Significance. If the reported gains prove robust, the work advances practical methods for distinguishing LLM-generated code, relevant to academic integrity, code quality, and security in software engineering. The explicit release of model checkpoints, datasets, code, and an interactive demo is a clear strength that supports reproducibility and follow-on research.

major comments (2)
  1. [Evaluation] Evaluation section: The accuracy and F1 lifts are reported as single point estimates (e.g., 70% to 78% on GPTSniffer) with no error bars, standard deviations across runs, ablation studies isolating the contrastive loss or comment removal, or statistical significance tests; this directly undermines confidence that the gains are reliable rather than dataset-specific.
  2. [Methods] Methods section: The two-stage supervised contrastive learning pipeline is described at a high level but lacks concrete details on the contrastive loss formulation, temperature and margin hyperparameters, the exact integration of the MLP classifier, and training schedules; without these, the central claim of improvement via this specific architecture cannot be fully assessed or replicated.
minor comments (1)
  1. [Results] The t-SNE visualizations are presented as qualitative evidence of separation but would benefit from quantitative metrics (e.g., silhouette score or inter-cluster distance) to strengthen the supporting claim.

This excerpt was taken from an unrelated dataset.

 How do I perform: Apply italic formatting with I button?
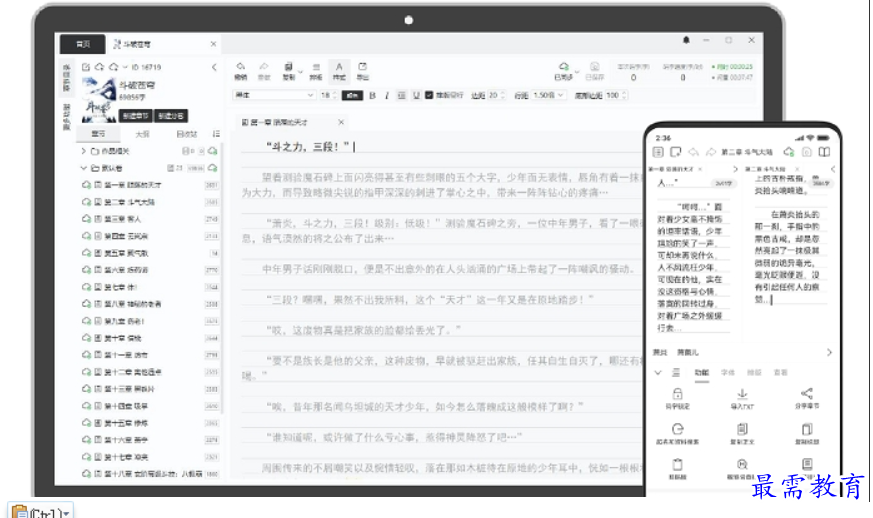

Axiom & Free-Parameter Ledger

2 free parameters · 2 axioms · 0 invented entities

The approach rests on standard assumptions of transfer learning and contrastive objectives rather than new axioms or invented entities.

free parameters (2)
  • contrastive loss temperature and margin
    Typical hyperparameters in supervised contrastive learning that must be chosen or tuned; not enumerated in abstract.
  • MLP hidden sizes and learning rate schedule
    Standard fine-tuning choices that affect final accuracy.
axioms (2)
  • domain assumption Pre-trained GraphCodeBERT embeddings contain transferable features for distinguishing human vs. LLM code after contrastive adaptation.
    Invoked by the choice to fine-tune rather than train from scratch.
  • domain assumption Comment removal preprocessing does not discard task-relevant signals.
    Stated as part of the pipeline without justification in abstract.